SOLITáRIO Autor: Augusto dos Anjos Como um fantasma que se refugia Na solidão da natureza morta, Por trás dos ermos túmulos, um dia, Eu fui refugiar-me á tua porta! Fazia frio e o frio que fazia Não era esse que a carne nos conforta. Cortava assim como em carniçaria O aço das facas incisivas corta! Mas tu não vieste ver minha Desgraça! E eu saí, como quem tudo repele, - Velho caixão a carregar destroços - Levando apenas na tumbal carcaça O pergaminho singular da pele E o chocalho fatídico dos ossos!
TREVA E LUZ Autor: Augusto dos Anjos Neste pélago escuro em que te afundas, Longe das sombras aurorais e amadas, Sentes o peito em ânsias revoltadas, Diluis teu peito em sensações profundas. Mas, eis que emerges, luminosa, às fundas Águas do mar das glórias obumbradas, E, ante o branco estendal das madrugadas, Nua, em banho ideal de amor te inundas. Agora, á luz das alvoradas santas Ungem-te o corpo redolências tantas, Que, ao ver-te nua, o Mundo se concentre, E a lua, a Virgem Mãe dos céus escampos, Que beija a terra e que abençoa os campos, Beije-te o seio e te abençoe o ventre!

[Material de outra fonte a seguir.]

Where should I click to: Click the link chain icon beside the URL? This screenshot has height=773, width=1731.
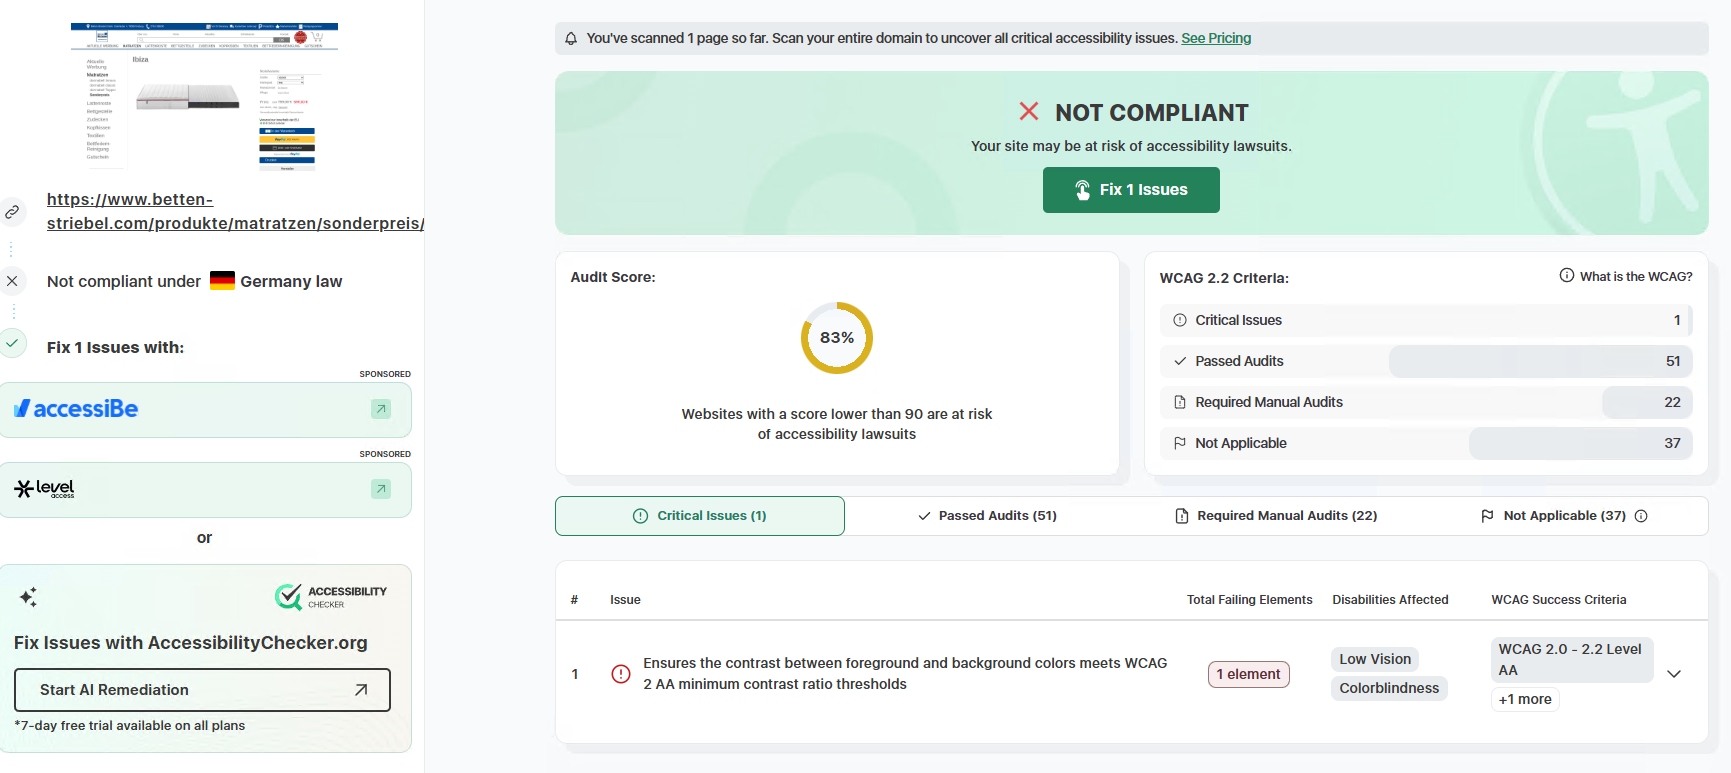coord(12,212)
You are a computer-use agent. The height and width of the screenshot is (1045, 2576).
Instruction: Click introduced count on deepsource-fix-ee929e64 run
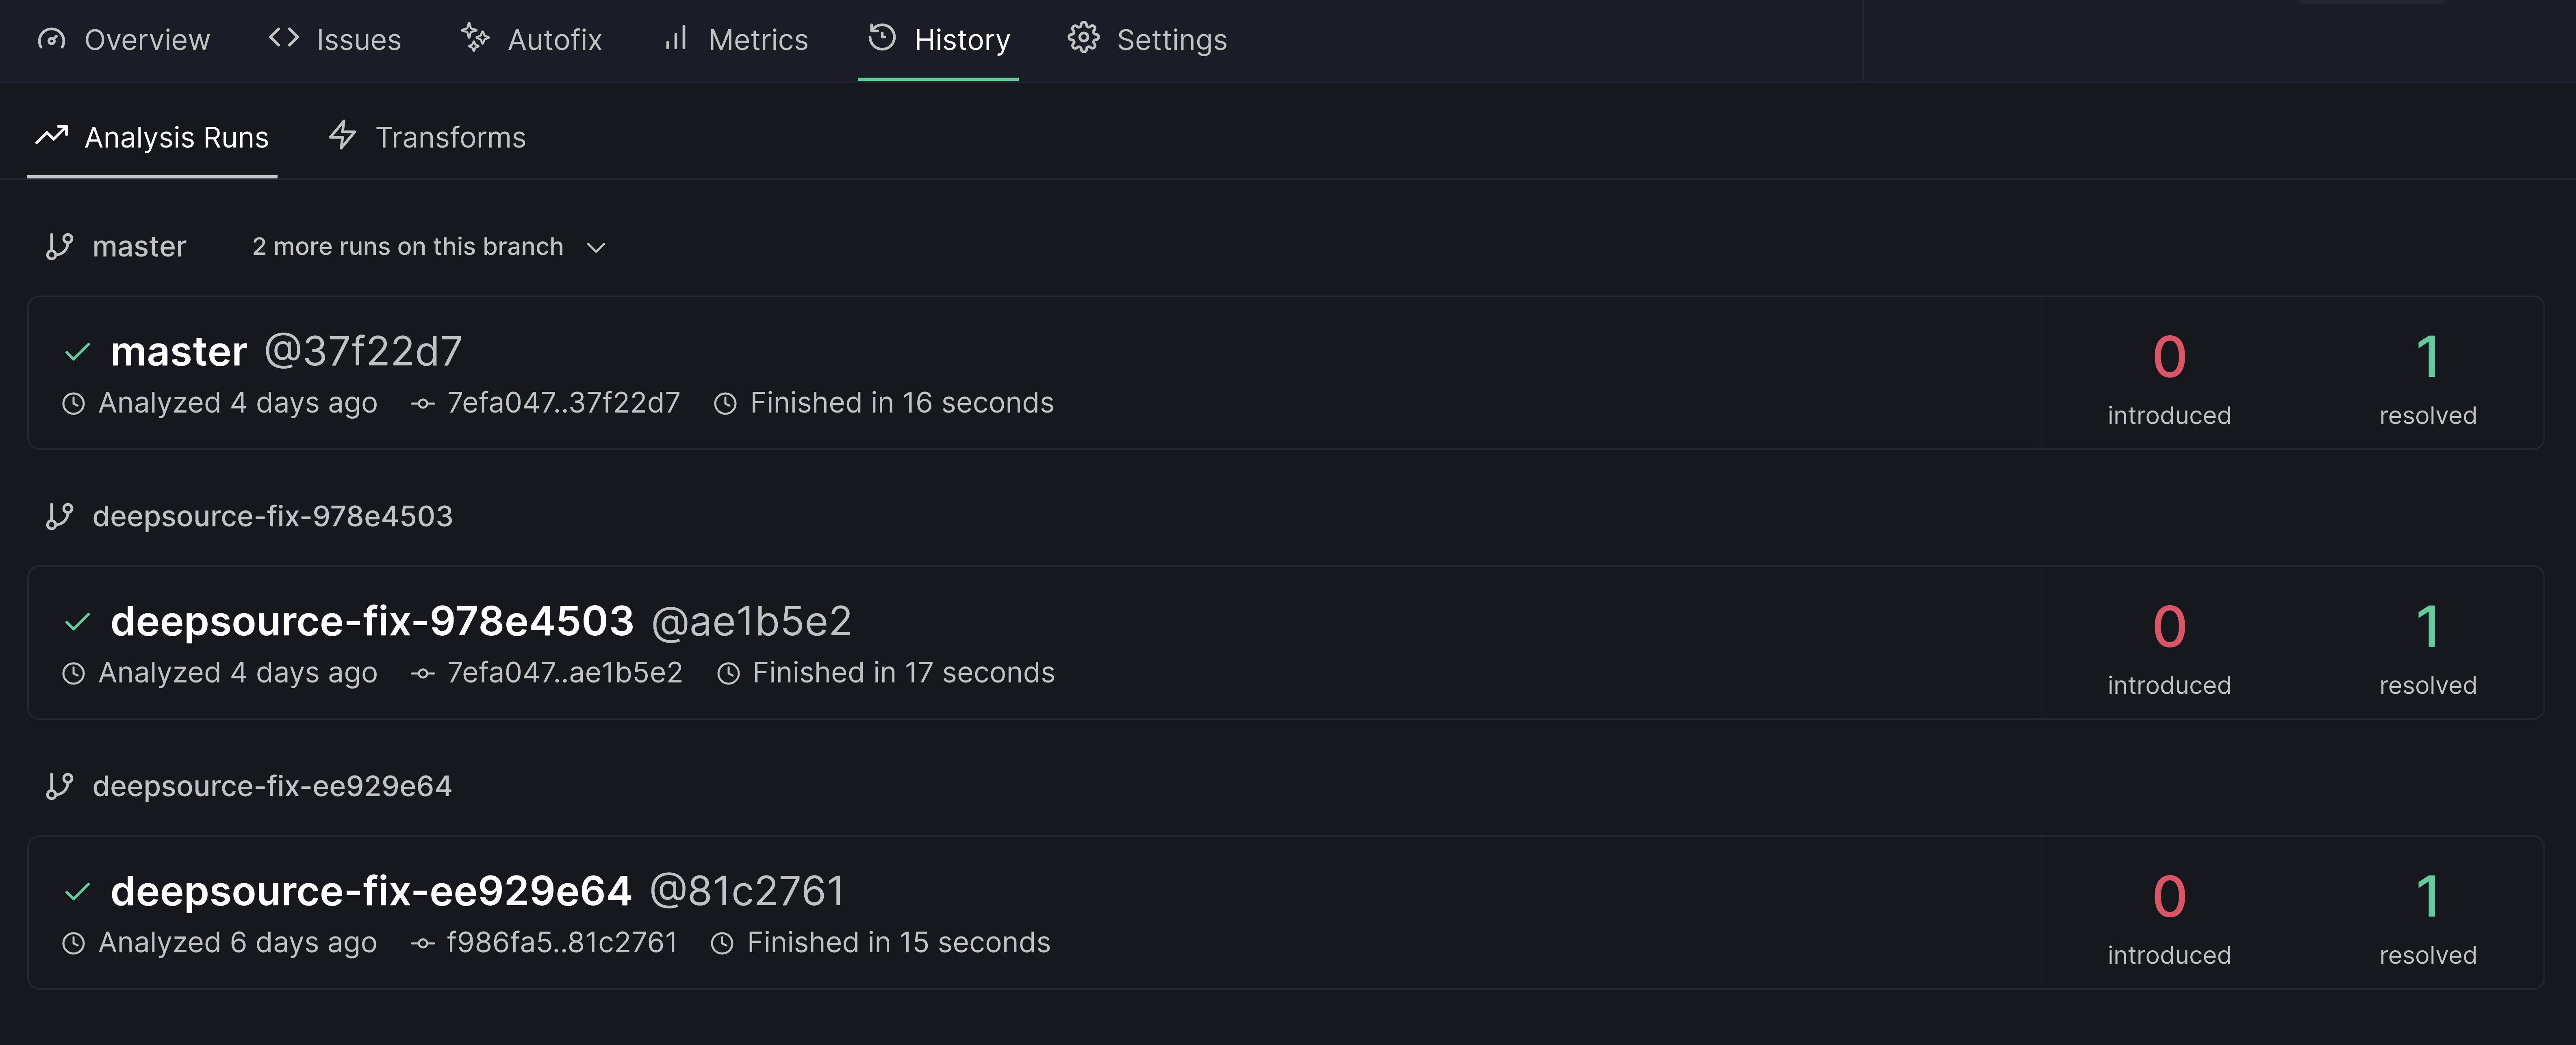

TRISTE REGRESSO Autor: Augusto dos Anjos Uma vez um poeta, um tresloucado, Apaixonou-se d'uma virgem bela; Vivia alegre o vate apaixonado, Louco vivia, enamorado dela. Mas a Pátria chamou-o. Era soldado. E tinha que deixar pra sempre aquela Meiga visão, olímpica e singela?! E partiu, coração amargurado. Dos canhões ao ribombo, e das metralhas, Altivo lutador, venceu batalhas, Juncou-lhe a fronte aurifulgente estrela. E voltou, mas a fronte aureolada, Ao chegar, pendeu triste e desmaiada, No sepulcro da loura virgem bela.